Find Us On Social Media :

Candu Nikotin Lebih Kuat dari Kokain

By Rusman Nurjaman, Kamis, 28 Februari 2013 | 15:00 WIB

Candu Nikotin Lebih Kuat dari Kokain

Intisari-Online.com- Umumnya para perokok tahu, rokok yang diisapnya membahayakan kesehatan tubuhnya. Namun, untuk berhenti mereka harus berjuang ekstrakeras. Berbagai penelitian di dunia medis memang menegaskan, adiksi nikotin jauh lebih berat dibanding kokain.

Dr. Agus Dwi Susanto, Sp.P, dokter spesialis paru dari Klinik Berhenti Merokok, Rumah Sakit Persahabatan, Jakarta, menerangkan, untuk berhenti merokok perlu memperhatikan empat faktor: tingkat adiksi, efek sakau, perilaku, dan lingkungan.

Candu rokok bisa merangsang pelepasan neurotransmiter sehingga mengurangi nafsu makan; membangkitkan daya imajinasi, dan mengurangi rasa depresi. Bila berhenti merokok, akan berdampak sebaliknya: menimbulkan sakau, perasaan cemas, sulit tidur, depresi, pengen marah, badan pegel, dan batuk. “Namun, masa transisi ini hanya berlangsung 1-3 bulan,” kata Agus.
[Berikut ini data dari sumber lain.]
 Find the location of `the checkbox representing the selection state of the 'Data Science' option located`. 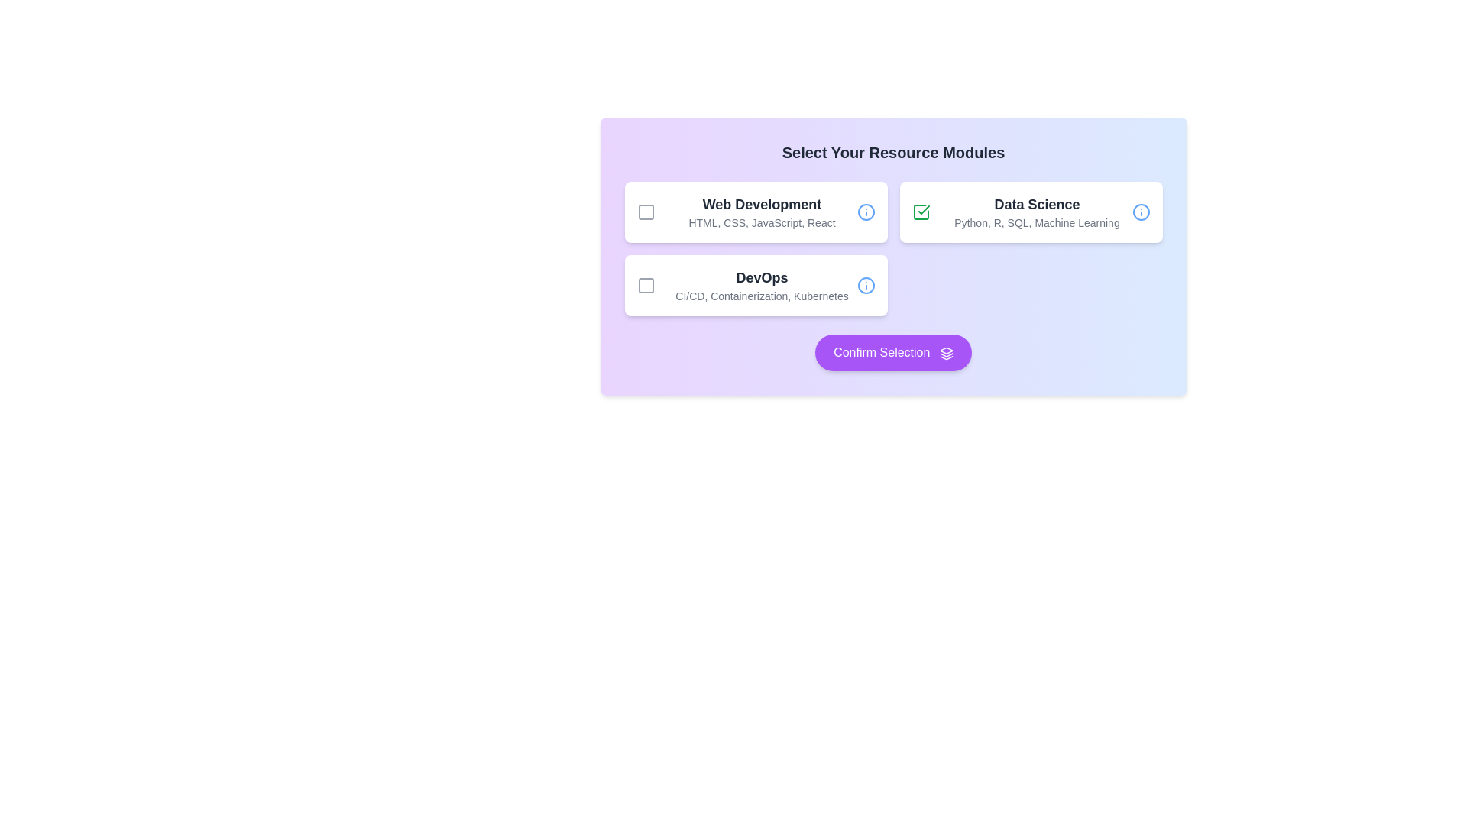

the checkbox representing the selection state of the 'Data Science' option located is located at coordinates (920, 212).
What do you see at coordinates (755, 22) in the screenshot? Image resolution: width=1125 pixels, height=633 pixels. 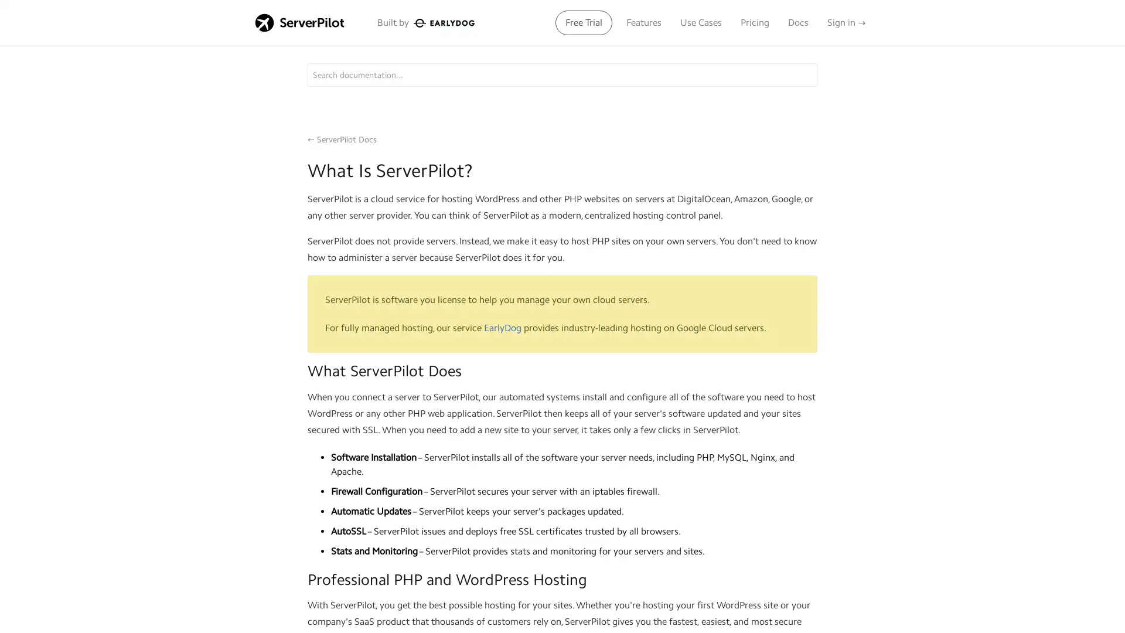 I see `Pricing` at bounding box center [755, 22].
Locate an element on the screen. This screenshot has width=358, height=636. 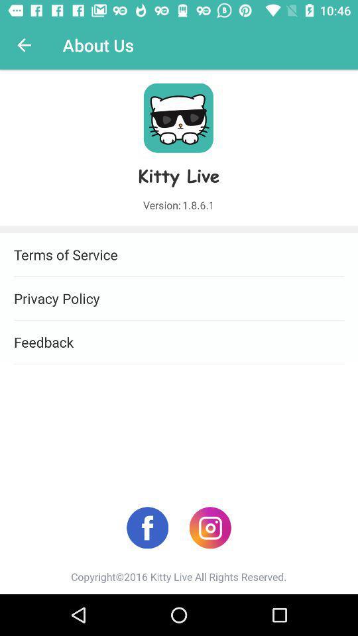
the facebook icon is located at coordinates (146, 527).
Ahli medis, lanjut Agus, hanya bisa menangani faktor candu dan efek sakau. Dokter klinik akan memberikan konseling ditambah terapi obat untuk mengurangi adiksi. Di luar itu, niat dan motivasi untuk berhenti merokoklah yang paling utama. Bila motivasi pasien kuat, kemungkinan besar bisa dibantu. Apalagi bila motivasinya kuat dan adiksinya ringan. Sebaliknya, bila adiksinya kuat dan motivasinya setengah-setengah, bimbingan konseling dan dukungan motivasi pun akan sulit. “Klinik bisa menilai tingkat motivasi ini dari instrumen kuesioner yang diisi pasien. Kenyataanya, hanya 30 persen saja pasien yang memiliki motivasi kuat,” ungkap Agus. 

Faktor lainnya, perilaku dan lingkungan, juga harus diperhatikan mereka yang ingin berhenti merokok. Faktor perilaku terkait dengan kebiasaan merokok. Biasanya merokok dilakukan sehabis makan, bangun tidur, atau saat pusing. Lingkungan sosial perokok mempunyai peran penting. Sebab, keinginan untuk merokok biasa timbul dari ajakan teman, kolega atau tetangga. Ini menjadi beban karena ada risiko dianggap tidak mau masuk kelompok mereka.

Akan tetapi dua faktor terakhir ini dapat ditangani sendiri oleh perokok yang ingin berhenti. “Manajemen perilaku bisa dilakukan di rumah. Di sini butuh dukungan keluarga, yaitu dengan cara membuang hal-hal yang berhubungan dengan rokok,” tambah Agus.

Sedangkan manajemen lingkungan dilakukan dengan ketegasan sikap untuk tidak terpengaruh ajakan orang lain. Yang bersangkutan tidak perlu takut akan dikucilkan bila menolak tawaran teman untuk merokok. Karena itu, adanya regulasi pemerintah sangat membantu, kata Agus. Misalnya, dengan memberlakukan semua kantor atau gedung di Jakarta bebas rokok.